Start of Records for processing
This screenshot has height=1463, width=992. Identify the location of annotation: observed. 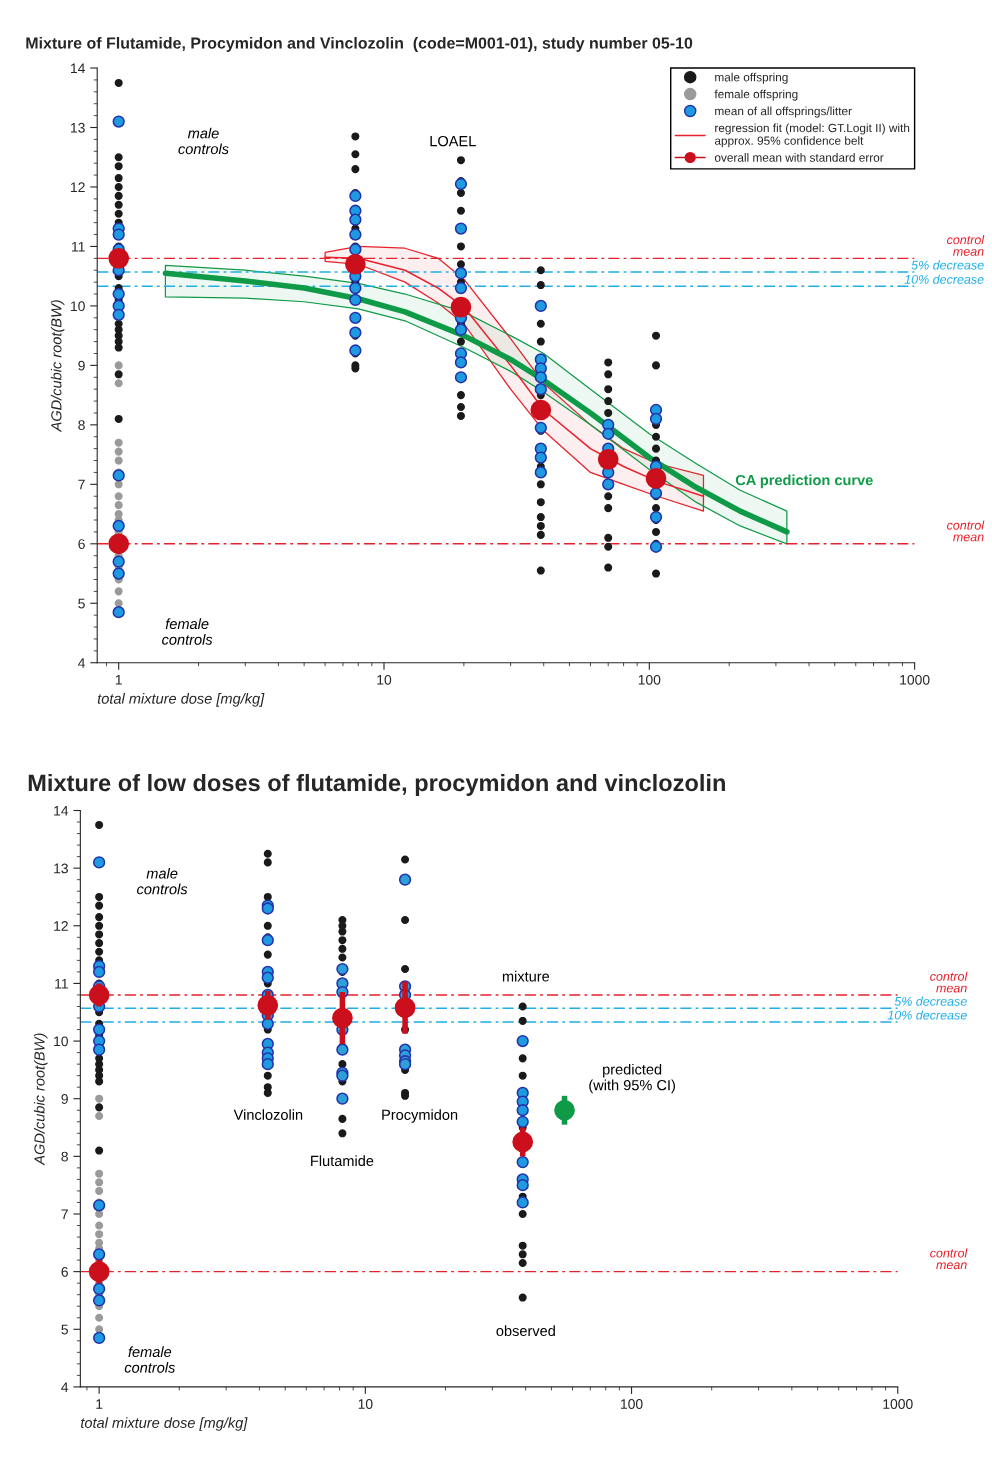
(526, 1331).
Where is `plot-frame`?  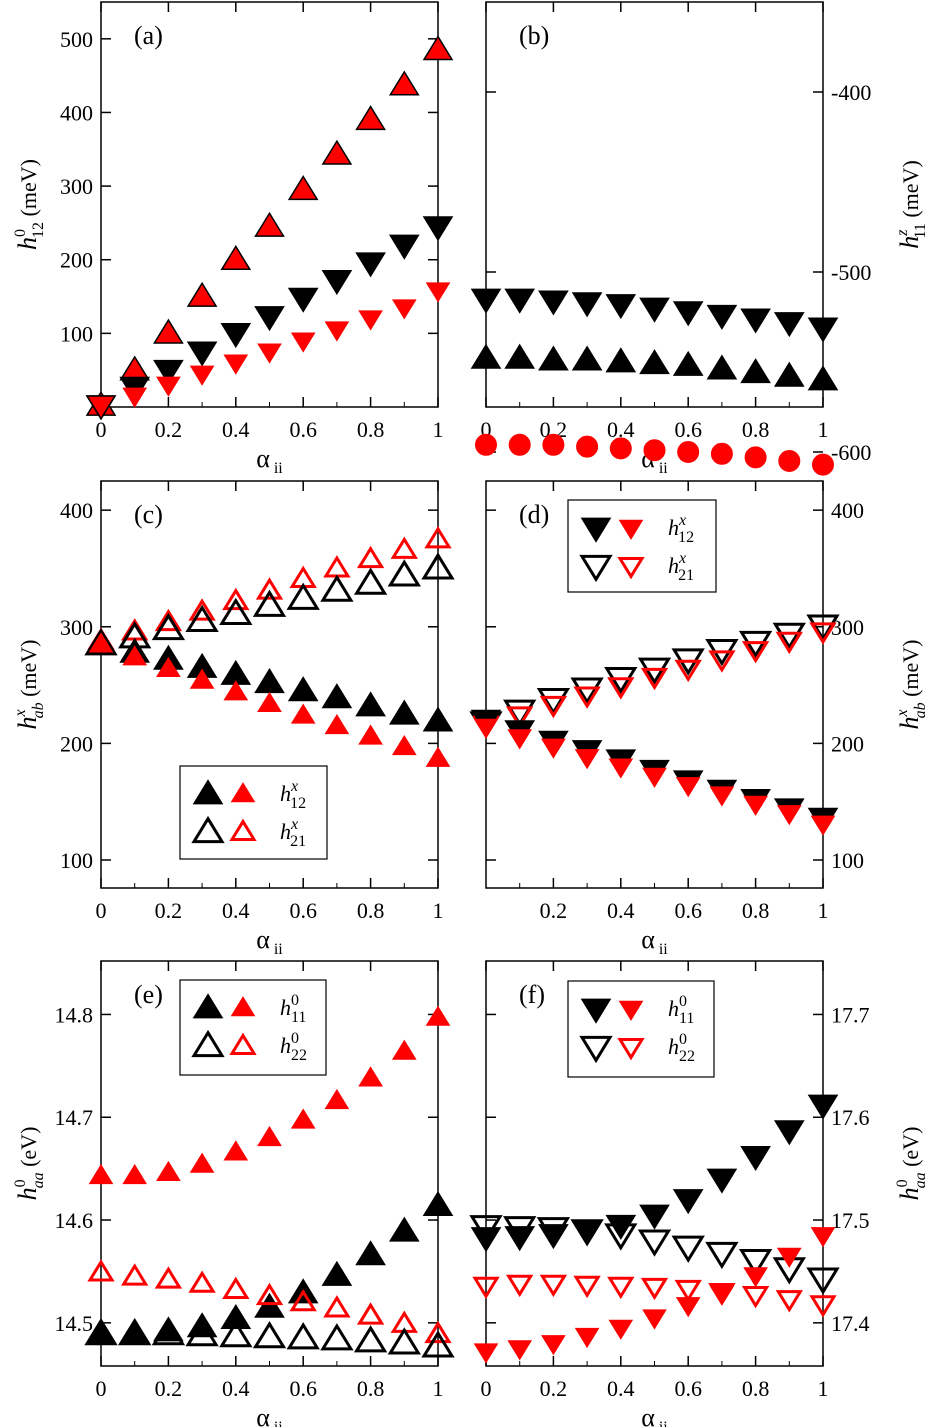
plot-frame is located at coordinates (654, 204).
End of Records for processing
Start of Records for processing
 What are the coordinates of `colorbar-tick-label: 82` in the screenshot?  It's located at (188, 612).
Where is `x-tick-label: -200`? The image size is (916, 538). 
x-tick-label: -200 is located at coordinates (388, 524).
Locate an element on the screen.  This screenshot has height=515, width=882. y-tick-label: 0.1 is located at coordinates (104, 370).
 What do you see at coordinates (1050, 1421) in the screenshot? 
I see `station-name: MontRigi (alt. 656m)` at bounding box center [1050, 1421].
End of Records for processing
**Work request:** Copy, word for word, the material from the line with "What do you" up to and including the line with "center [1050, 1421].".

**Reply to the task:**
 What do you see at coordinates (1050, 1421) in the screenshot? 
I see `station-name: MontRigi (alt. 656m)` at bounding box center [1050, 1421].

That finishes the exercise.